Matthew is right on the money when he suggests that it’s generally older citizens – and even then, mostly minorities – who truly recall exactly what role King played in changing this nation.

One high school cannot be considered representative of our state, let alone the entire country, but Matthew suspects (and so do I) that young people almost everywhere see little more than a surface view of Dr. Martin Luther King Jr.

And briefly, at that.

“To kids around my age, 50 years ago might as well be the Middle Ages,” Matthew said. “I mean, we don’t even have much knowledge of society before cell phones, let alone the middle of the 20th century.”

I don’t want to make Matthew sound like Mother Teresa or some latter-day “Freedom Rider,” but I’m pleased and proud that he’s socially aware – and willing to do more than talk about it.

He’s been in church or youth groups that help feed people who are going hungry, and he’d go hammer nails in a place like Haiti without a second thought.

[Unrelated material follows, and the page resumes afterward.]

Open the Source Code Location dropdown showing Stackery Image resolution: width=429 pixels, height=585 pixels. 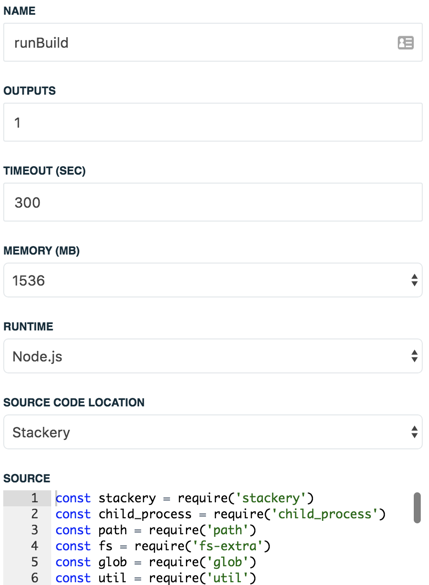pyautogui.click(x=213, y=432)
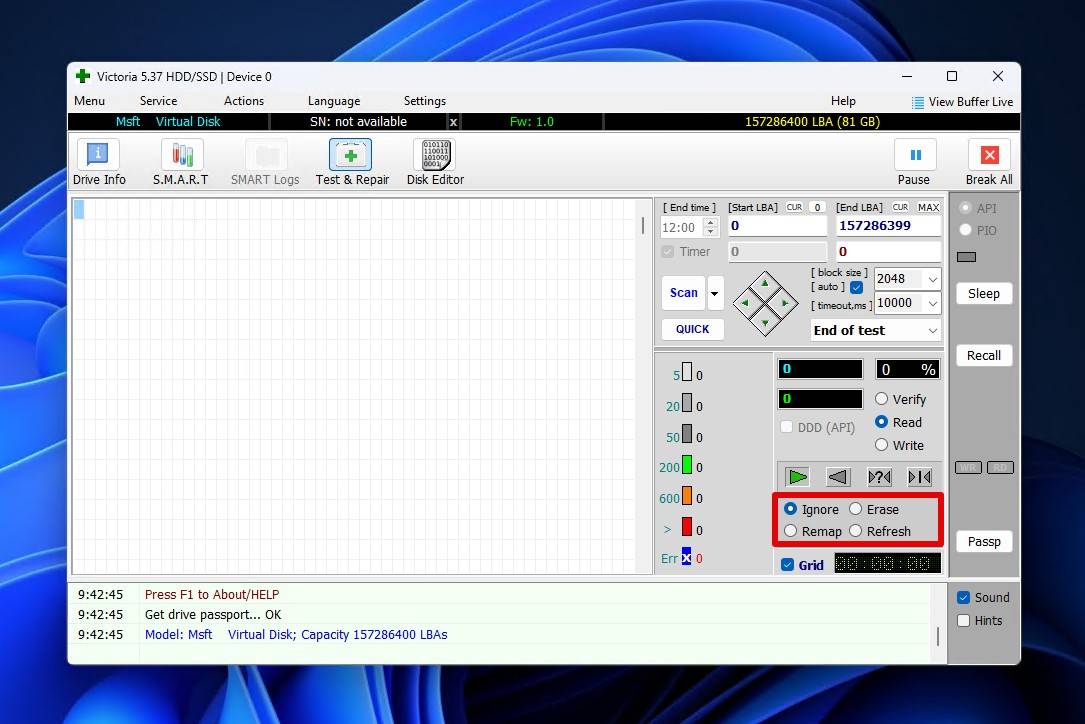Expand the End of test dropdown

pos(932,331)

So when he worries about how the legacy of MLK is being taught at his school and how little his peers understand, I’m pretty sure he’s darn close to accurate.

And the reason this family discussion seems so relevant is that attitudes in society right now, today, are being shaped by what our children learn.

Remember, this is a time when anger against immigrants is boiling right below the surface, and states like Arizona pass laws suggesting that to be darker-skinned is probable cause that you’re breaking the law.

I’m glad there are kids like Matthew who understand the danger – that if we don’t pick up the torch from pioneers like Martin Luther King and pass it on despite all obstacles, well…

We’re actually sliding backwards.

When times get tough, it’s human nature to blame someone else. And it’s a short hop from generic anger to pointing at blacks or Hispanics or Muslims.

Instead of a holiday to go to the mall, maybe MLK Day should include more comprehensive classes on what he did, and also discussions about diversity.

Forgetting is a frightening possibility.